Monday, April 15, 2013

Section 9: The Fulfillment of Prophetic Mediation

The Self-Donation of God, pg. 33:

"In subsequent Israelite history prophetic mediatorship was also unsuccessful. In spite of this, we find the promise of the eschatological fulfillment of prophetic mediatorship throughout the Old Testament. In the farewell address of Deuteronomy 18, Moses prophesies of the coming of a prophet like himself, in whose mouth God will place his words (Deut 18:18). The book of Deuteronomy and the so-called Deuteronomistic history emphasize, God is present in his Word and in his Name, and therefore the implication is that this prophet will mediate the divine presence. It also follows that this prophet must be greater than Moses and therefore must mediate the divine presence in an even greater manner than he did. If he were not greater, then Moses’ mediation would have sufficed. Taking this reasoning one step further, we must posit that the coming of this prophet represents the coming of God himself.

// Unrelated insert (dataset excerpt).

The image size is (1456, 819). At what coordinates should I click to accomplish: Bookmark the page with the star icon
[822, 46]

If Moses spoke with God "face to face" (Exod 33:11) and a prophet is measured by his closeness to God and his ability to mediate the divine (Num 12:6-8), then the only possibility for a greater revelation of God would be the coming of God himself. 
Isaiah understands this coming of a prophet like Moses to be the coming of the Servant of YHWH, who is himself YHWH. We are first informed that the Lord himself is personally returning to Zion (Isa 40), thereby reversing the state of exile. This returning “glory” will be seen by “all flesh” (40:5). This returning presence is clearly identical with the Servant of the Lord. He is God's luminous glory in that he is a "light to the nations"(49:6). This description clearly parallels the universal manifestation of the kavod in 40:5. Furthermore he is described as the "arm of the Lord"(53:1, 63:12). He is also the "Angel of the presence" sent to save (63:9). 

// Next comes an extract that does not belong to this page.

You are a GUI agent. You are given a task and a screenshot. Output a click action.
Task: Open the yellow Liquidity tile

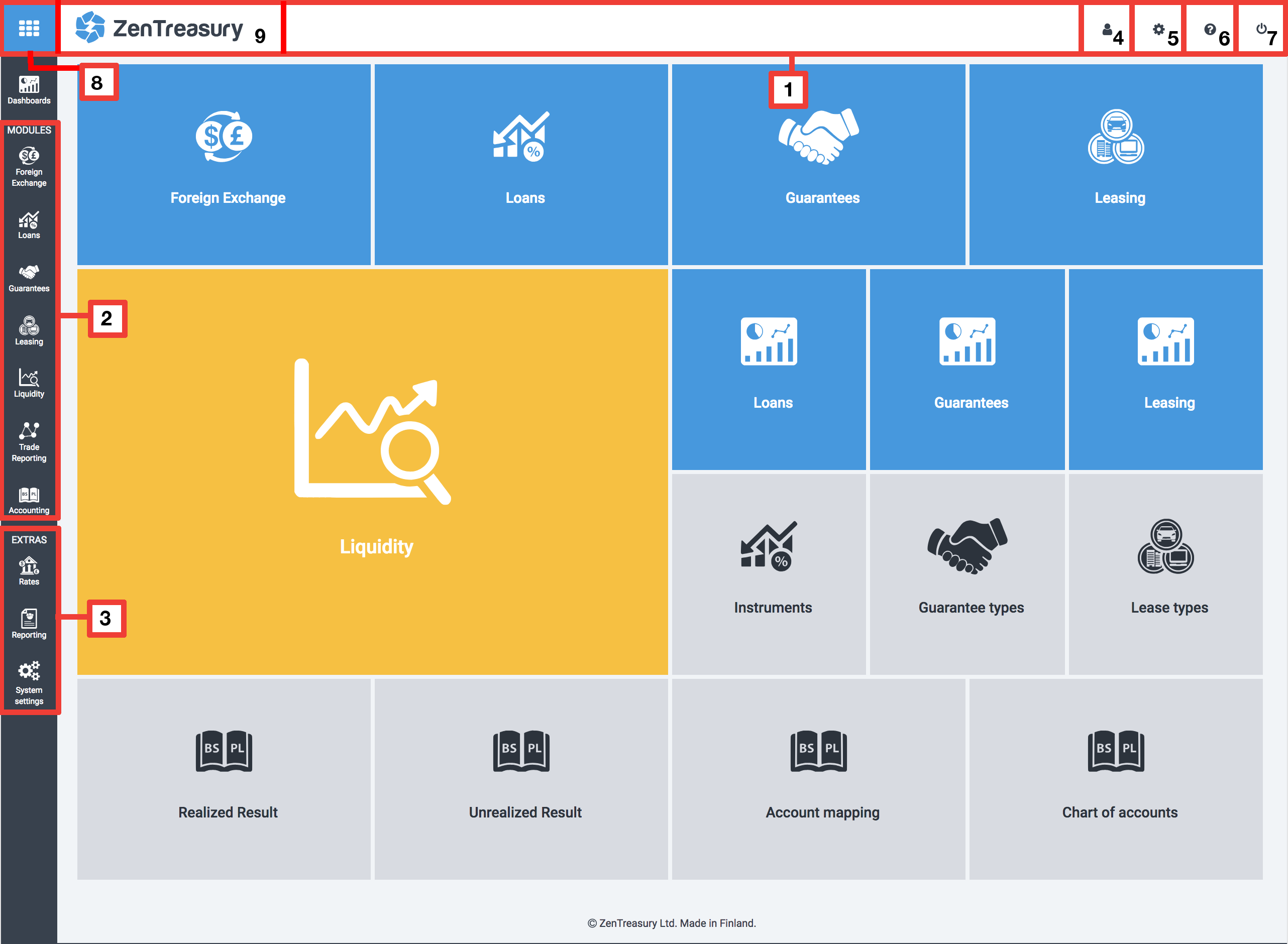click(x=372, y=471)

If Isaiah describes a new exodus, then there must logically also be a new Moses and a new Passover lamb. Just as Moses sprinkled Israel with the blood of the covenant (Exod. 24:8), so the Servant will "sprinkle many nations" (Isa 52:15) and will not only establish a covenant, but himself will be a "covenant for the people" (42:6). In light of the fact that the redeeming promise of grace ends the exile which has occurred because of sin, this covenant can be none other than the new covenant spoken of by Jeremiah which eliminates sin. God tells the prophet that the former covenant that he made with Israel after leading them out of Egypt was nonfunctional because of the unbelief and disobedience of the nation (Jer 31:31-2). Echoing Moses' own prediction in Deuteronomy 30:6, ("And the LORD your God will circumcise your heart and the heart of your offspring, so that you will love the LORD your God with all your heart and with all your soul, that you may live."), Jeremiah states that YHWH will make a new covenant (v. 31): “I will make with the house of Israel after those days, declares the LORD: I will put my law within them, and I will write it on their hearts.” (31:33) and "[f]or I will forgive their iniquity, and I will remember their sin no more" (v. 34). Moses tried to place the law within the Israelites’ hearts (Deut 6:6), but he could only demand and coerce them into imprinting it on themselves in an outward way (6:8-9). In the same manner, Moses established sin-offerings (Lev 4:1-5:13, 6:24-30, 8:14-17, 16:3-22) and guilt offerings (Lev 5:14-6:7, 7:1-6) which could not ultimately cleanse the conscience (Heb. 10:4). The result of this unatoned for sin would be exile, as Moses himself predicts in Deuteronomy 27-32. The word and works of the Servant will accomplish the end of exile, and therefore finally eliminate sin. 
Moreover, the nineteenth century Lutheran Old Testament scholar Ernst Hengstenberg, points out that the Servant does not merely mediate the covenant like Moses, but in fact is the covenant himself. He can do this because he is the one who has become the new Passover lamb and true sin offering (Isa 53:5, v. 7,10). He will for the sake of his people be "distressed" with their “distress” (63:9) (or possibly one could translate this as “afflicted” with their “affliction”). The Servant proclaims this universal Jubilee (Isa 61:2), based on the new covenant's forgiveness of sins (Jer. 31:34) rooted in his own person and work. Moses attempted to redeem Israel by doing this (Exod 32:31-2), but was unable."